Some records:

start

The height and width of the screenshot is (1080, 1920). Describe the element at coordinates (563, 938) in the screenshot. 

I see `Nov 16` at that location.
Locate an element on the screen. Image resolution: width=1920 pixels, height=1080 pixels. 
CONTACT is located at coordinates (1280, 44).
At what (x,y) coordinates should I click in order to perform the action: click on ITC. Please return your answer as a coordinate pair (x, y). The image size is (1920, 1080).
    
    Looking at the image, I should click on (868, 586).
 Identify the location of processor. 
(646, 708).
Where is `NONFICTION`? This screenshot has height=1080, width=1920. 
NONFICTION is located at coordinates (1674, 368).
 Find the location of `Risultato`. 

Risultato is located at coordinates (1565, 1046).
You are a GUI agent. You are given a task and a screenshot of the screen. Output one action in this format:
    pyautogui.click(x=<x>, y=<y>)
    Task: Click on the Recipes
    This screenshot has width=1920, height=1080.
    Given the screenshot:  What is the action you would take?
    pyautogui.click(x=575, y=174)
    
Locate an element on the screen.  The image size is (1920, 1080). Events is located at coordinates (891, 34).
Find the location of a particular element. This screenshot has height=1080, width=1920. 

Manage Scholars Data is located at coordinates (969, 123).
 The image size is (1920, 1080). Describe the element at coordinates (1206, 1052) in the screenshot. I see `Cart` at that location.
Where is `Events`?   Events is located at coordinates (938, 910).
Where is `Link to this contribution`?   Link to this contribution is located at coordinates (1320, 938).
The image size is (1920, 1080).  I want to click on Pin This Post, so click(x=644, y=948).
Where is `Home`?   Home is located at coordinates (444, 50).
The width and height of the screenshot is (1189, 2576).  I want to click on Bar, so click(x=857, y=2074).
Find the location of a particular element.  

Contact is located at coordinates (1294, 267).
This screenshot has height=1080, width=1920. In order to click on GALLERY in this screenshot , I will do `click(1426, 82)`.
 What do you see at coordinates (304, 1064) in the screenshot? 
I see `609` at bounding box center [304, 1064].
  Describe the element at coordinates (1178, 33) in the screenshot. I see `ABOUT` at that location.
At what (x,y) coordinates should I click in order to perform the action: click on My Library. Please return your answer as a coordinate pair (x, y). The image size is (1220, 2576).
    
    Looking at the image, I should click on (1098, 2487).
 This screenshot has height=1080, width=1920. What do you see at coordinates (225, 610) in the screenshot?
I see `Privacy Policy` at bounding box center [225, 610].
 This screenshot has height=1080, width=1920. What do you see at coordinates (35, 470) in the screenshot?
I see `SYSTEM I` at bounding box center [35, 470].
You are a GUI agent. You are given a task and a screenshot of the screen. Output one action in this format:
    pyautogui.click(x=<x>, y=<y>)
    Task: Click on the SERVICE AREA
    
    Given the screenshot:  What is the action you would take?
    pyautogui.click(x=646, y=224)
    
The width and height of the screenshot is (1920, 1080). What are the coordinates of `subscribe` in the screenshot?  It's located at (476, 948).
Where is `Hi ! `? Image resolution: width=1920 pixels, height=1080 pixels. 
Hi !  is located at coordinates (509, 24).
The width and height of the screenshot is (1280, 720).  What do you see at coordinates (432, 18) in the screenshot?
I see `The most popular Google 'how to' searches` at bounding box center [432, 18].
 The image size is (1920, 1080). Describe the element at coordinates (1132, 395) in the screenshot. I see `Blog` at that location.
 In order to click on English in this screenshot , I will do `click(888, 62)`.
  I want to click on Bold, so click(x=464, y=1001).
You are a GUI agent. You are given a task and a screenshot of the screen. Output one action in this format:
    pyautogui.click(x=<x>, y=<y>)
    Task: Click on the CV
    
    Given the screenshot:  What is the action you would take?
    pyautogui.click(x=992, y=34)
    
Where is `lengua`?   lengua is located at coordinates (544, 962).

end

Return the lines of the material verbatim, starting with the line containing "What do you see at coordinates (304, 1064)" and ending with the line containing "Describe the element at coordinates (1178, 33)", both included.

> _Task answer_:
 What do you see at coordinates (304, 1064) in the screenshot? 
I see `609` at bounding box center [304, 1064].
  Describe the element at coordinates (1178, 33) in the screenshot. I see `ABOUT` at that location.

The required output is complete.